Unknotting family ties

South Florida's Roberts Traffic Marking is successfully transitioning from a family business to a corporation.


"Neither of our husbands are effective or interested teachers," she says. "After more than 20 years of on-the-job training of hundreds of employees, both Don and Ari have been frustrated for years by turnover in labor along with unmotivated, unproductive employees. So, they are no longer interested in making that effort."

Partly out of frustration Don had long ago returned to operating as a one-man crew on smaller jobs, and as of the end of April Ari is no longer involved in the business at all. Don remains with the company, operating more as a consultant. "Now we'll try to get all his knowledge and expertise transferred," Birchfield says.

Not only did their knowledge not get passed along on the job, it probably cost the company some good employees. "If the crew couldn't do it right the second time Don or Ari would just take the paint machine and do it themselves," Birchfield says. "So because of the way we operated we lost some quality people because we wouldn't let them do what they were probably capable of."

To manage this transfer of information, which Birchfield acknowledges will be an ongoing process as employees come and go, RTM created the position of operations manager. "We are training one competent individual as operations manager to develop manuals and implement 'training and procedures' for all aspects of operations, from set-up of crew and trucks, to 'how to' operations of each piece of equipment, to the methodology and approach of layout and installation," she says.

The operations manager is also heavily involved in inventory and equipment maintenance. The issue of inventory control rose its ugly head, when RTM began adding crews. Ari learned the business from Don, and the two shared the load. When materials or tools or parts needed to be ordered, each would order what he needed then pick it up for each job. The two men would order what they needed, but that didn't account for what other crews needed. Crews were often short of material, and the company even lost money because everyone wanted to use the new stock - up front in the warehouse - as opposed to the older stock buried in the back, which occasionally went bad.

"It became a question of who is responsible, and for a while we didn't have an answer to that question."

But they do now.

Carl Decatrel, operations manager, supervises and directs all field activities, controls the inventory, including placing orders and checking with the crews to see what they need. "We're training him to be a replacement 'me' out in the field," Birchfield says. "Once a project is awarded he checks the site, phases it out, plans which vehicles to use, and follows up on jobs to keep an eye on productivity and quality of work. He hires, fires, schedules crews, makes sure vehicles are maintained, manages the warehouse, and pre-checks all jobsites.

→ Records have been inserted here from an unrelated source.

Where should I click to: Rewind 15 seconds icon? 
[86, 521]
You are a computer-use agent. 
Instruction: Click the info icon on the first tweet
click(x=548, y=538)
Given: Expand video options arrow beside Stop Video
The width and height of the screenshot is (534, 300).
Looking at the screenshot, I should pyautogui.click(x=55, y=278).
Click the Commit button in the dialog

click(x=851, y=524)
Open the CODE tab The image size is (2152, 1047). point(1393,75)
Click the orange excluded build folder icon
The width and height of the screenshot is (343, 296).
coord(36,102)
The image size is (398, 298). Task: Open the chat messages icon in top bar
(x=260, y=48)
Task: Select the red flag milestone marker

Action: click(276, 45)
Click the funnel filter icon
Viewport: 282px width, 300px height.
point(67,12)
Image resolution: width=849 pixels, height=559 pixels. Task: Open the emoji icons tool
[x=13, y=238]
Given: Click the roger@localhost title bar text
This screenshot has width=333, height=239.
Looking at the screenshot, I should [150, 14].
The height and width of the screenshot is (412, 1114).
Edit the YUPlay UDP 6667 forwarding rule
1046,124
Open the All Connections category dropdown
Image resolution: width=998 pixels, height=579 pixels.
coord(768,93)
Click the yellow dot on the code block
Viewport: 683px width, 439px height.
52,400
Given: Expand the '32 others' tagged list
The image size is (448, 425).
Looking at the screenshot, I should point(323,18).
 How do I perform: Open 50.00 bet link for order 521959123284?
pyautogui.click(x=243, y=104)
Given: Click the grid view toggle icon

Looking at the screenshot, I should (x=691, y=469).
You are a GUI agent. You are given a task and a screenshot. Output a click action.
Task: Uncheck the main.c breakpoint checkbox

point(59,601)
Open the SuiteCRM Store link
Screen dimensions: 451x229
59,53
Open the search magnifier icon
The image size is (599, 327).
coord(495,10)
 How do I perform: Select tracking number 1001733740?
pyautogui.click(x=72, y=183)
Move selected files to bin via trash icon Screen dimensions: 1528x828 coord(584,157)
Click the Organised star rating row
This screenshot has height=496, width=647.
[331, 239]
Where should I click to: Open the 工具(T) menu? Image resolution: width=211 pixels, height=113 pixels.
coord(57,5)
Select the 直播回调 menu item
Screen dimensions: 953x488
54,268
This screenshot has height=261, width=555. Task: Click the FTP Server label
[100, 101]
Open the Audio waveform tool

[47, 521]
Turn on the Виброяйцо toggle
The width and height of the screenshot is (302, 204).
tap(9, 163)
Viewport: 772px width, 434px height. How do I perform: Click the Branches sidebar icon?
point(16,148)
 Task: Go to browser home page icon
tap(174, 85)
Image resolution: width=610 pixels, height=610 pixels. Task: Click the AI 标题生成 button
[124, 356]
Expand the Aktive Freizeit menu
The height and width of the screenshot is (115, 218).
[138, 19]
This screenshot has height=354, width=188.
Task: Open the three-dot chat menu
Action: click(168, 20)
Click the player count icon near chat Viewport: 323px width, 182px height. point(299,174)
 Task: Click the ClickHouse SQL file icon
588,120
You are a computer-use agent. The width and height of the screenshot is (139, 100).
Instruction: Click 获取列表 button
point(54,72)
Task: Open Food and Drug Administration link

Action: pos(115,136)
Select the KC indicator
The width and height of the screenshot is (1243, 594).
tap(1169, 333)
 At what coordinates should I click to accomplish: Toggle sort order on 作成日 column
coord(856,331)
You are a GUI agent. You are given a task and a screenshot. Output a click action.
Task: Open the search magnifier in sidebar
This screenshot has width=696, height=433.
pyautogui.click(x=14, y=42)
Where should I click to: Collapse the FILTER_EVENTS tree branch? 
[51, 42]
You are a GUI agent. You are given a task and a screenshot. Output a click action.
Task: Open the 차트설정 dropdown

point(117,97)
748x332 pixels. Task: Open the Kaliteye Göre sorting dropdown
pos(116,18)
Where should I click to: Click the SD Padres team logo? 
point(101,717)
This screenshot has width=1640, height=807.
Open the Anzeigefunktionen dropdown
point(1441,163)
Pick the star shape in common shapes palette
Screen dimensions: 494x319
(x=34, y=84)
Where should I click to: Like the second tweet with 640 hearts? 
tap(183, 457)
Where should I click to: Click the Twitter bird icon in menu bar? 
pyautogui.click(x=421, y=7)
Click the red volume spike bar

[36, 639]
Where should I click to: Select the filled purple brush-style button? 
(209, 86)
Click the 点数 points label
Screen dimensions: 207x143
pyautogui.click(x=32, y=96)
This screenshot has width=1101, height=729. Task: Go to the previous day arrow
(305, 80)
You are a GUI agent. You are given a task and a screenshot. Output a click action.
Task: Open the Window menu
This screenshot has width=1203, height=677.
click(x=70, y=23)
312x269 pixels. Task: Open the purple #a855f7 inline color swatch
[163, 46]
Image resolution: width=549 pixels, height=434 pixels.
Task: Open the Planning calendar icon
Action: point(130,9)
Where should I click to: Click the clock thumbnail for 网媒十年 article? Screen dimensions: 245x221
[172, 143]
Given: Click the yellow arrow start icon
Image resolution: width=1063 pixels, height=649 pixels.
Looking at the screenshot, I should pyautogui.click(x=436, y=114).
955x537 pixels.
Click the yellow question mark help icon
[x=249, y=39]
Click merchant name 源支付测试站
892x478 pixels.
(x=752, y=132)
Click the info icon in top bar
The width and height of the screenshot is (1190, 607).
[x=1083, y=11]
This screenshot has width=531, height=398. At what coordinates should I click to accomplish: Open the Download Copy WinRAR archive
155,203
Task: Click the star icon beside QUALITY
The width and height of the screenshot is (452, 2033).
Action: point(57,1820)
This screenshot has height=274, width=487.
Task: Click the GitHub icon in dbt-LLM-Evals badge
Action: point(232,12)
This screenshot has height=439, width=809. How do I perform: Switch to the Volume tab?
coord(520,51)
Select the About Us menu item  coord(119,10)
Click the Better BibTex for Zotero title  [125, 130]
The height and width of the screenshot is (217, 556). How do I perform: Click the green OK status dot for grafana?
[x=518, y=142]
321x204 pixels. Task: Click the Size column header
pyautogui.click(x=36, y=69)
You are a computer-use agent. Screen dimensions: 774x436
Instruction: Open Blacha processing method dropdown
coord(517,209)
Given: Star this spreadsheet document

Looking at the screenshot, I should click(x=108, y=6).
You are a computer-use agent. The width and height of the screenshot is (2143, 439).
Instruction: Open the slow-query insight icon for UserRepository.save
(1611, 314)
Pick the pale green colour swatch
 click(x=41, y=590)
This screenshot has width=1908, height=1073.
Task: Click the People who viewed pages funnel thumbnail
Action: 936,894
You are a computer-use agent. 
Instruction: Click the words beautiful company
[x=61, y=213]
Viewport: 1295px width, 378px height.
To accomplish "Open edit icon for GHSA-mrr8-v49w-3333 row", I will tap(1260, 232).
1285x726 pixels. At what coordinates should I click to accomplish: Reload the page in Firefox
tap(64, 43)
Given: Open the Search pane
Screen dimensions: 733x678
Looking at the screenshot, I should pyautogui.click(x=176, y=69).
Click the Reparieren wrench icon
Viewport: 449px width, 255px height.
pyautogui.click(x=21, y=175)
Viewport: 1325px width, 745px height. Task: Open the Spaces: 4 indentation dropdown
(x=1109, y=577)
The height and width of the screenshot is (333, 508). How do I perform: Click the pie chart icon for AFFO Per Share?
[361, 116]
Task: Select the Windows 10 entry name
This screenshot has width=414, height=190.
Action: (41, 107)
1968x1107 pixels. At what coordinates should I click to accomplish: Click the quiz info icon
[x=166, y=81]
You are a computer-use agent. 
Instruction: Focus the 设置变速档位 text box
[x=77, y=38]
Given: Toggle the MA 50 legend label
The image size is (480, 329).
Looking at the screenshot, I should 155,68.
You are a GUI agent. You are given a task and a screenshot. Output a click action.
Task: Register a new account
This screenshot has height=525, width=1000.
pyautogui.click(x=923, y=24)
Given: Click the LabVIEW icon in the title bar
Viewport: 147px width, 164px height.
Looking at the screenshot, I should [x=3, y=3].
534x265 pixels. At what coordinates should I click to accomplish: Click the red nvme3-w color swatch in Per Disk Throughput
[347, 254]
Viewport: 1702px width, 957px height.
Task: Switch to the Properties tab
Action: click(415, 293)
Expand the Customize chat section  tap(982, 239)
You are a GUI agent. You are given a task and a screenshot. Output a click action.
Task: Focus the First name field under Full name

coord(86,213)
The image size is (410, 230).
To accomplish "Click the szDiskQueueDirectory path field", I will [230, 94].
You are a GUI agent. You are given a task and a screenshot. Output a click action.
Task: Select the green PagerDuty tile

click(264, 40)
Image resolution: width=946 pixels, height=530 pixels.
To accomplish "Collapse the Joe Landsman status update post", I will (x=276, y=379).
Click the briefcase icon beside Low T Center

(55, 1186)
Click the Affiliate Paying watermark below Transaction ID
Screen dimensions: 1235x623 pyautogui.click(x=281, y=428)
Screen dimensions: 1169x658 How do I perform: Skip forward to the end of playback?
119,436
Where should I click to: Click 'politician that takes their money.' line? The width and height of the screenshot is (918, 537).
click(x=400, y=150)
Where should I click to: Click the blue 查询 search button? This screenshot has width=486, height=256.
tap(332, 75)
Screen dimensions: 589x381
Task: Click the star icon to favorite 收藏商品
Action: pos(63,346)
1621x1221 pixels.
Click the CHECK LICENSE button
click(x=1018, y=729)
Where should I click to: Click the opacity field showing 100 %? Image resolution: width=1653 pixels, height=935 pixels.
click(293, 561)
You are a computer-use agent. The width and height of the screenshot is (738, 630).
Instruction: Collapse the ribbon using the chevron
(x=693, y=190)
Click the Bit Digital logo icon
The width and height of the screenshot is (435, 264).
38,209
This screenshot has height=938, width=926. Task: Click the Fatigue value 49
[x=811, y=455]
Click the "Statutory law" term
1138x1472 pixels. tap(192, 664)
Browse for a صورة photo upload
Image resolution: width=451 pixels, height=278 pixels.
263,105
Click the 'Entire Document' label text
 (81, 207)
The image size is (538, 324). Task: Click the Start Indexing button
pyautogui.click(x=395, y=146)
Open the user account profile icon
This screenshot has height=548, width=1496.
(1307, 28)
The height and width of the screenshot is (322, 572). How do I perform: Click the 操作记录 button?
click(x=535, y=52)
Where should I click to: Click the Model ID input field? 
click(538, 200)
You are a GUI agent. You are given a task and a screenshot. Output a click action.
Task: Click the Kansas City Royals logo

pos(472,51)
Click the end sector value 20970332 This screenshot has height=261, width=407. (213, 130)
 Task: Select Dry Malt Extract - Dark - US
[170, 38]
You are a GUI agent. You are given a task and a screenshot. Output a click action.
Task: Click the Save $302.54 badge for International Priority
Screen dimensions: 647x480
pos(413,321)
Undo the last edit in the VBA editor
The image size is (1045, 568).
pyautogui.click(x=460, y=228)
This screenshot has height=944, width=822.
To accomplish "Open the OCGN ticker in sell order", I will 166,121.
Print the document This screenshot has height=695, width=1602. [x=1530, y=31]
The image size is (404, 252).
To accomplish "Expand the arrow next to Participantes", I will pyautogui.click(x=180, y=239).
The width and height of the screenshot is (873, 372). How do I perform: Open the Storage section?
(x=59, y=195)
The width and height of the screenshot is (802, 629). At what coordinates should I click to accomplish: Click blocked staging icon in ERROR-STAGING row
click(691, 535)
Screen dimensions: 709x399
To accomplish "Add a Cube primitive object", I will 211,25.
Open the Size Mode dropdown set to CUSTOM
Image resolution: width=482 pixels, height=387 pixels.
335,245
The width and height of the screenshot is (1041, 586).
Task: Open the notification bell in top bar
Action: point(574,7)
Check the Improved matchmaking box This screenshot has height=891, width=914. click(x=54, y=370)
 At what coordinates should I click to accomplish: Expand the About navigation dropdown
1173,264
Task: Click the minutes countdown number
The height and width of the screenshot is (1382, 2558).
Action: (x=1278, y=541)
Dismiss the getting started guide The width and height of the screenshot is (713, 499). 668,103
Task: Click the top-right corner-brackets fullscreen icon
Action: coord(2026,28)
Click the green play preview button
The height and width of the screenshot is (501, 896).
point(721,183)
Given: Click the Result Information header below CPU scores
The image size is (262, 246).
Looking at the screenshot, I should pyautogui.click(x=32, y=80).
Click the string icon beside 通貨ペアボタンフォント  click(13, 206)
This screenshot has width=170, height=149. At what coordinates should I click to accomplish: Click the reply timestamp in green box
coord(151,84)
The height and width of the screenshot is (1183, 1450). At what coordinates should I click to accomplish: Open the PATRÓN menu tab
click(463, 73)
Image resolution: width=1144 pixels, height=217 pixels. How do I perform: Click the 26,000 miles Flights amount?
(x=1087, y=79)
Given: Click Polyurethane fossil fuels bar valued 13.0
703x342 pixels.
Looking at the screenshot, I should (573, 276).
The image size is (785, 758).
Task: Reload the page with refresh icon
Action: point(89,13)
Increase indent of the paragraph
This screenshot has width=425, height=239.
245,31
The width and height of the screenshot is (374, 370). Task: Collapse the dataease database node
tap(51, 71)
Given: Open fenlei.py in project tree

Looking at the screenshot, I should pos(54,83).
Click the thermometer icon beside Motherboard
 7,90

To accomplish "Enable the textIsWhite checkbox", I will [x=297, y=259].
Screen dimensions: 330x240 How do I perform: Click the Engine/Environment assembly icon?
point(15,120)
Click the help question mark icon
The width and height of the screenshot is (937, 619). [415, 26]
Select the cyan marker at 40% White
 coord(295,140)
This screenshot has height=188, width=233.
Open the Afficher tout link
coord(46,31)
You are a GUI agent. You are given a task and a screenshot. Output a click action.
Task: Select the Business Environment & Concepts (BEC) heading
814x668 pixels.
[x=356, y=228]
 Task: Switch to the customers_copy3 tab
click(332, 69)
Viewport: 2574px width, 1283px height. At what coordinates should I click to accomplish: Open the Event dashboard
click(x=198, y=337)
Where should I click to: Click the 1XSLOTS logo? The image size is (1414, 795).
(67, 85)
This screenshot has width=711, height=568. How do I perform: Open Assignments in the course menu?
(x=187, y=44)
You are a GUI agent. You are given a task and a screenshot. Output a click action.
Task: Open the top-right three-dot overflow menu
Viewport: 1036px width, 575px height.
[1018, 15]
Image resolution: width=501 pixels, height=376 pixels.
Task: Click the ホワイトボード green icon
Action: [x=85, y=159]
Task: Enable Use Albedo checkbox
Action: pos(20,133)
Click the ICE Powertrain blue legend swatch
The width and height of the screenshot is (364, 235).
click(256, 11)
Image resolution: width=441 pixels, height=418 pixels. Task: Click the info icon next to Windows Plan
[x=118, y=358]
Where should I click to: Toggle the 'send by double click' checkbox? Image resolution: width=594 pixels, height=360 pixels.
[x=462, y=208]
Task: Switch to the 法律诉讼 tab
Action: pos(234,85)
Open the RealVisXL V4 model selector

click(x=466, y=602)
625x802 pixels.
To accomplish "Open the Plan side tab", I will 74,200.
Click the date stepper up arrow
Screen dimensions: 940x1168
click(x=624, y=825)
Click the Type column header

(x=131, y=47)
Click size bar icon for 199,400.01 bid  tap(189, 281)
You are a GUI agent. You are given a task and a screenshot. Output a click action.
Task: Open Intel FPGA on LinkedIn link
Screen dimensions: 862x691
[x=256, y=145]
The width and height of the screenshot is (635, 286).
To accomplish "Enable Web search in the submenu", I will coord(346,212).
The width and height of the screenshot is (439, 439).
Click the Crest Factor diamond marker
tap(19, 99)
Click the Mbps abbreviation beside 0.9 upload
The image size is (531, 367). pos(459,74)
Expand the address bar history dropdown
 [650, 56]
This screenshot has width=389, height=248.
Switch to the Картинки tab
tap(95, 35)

"Now we have weekly management meetings with the staff to discuss what jobs are coming up, how many bids have been awarded, amount of work in progress, in order to prepare for site visits and reviewing the status of on-going projects," Birchfield says. "The operations manager is an integral part of these meetings so he knows what's coming up, he knows what's likely to be needed, and he knows or at least can check on what we have in inventory and order what we need."

Utilizing information
As new people began working in the field, getting accurate information back to the office for billing became a challenge, primarily for specialty and aviation contracts.

"Some of the striping we do is very complicated. We bid the work, especially airport work, in a very specific way based on various contract requirements and bid sheets, so the client knows what's going to happen, and so we can cost the job as accurately as possible," Birchfield says.

Once the bid is accepted and contracted, the field crew needs to report back to the office what quantities and bid items were completed in order to match the work with the estimate for billing. "Because this work is so complicated you have to understand how the job was bid out, and that's how it's got to be reported back," Birchfield says. "But except for Don and Ari, the people in the field are not familiar with that. They don't understand or know how a job was bid or why it was bid a certain way. They're out there just putting paint down."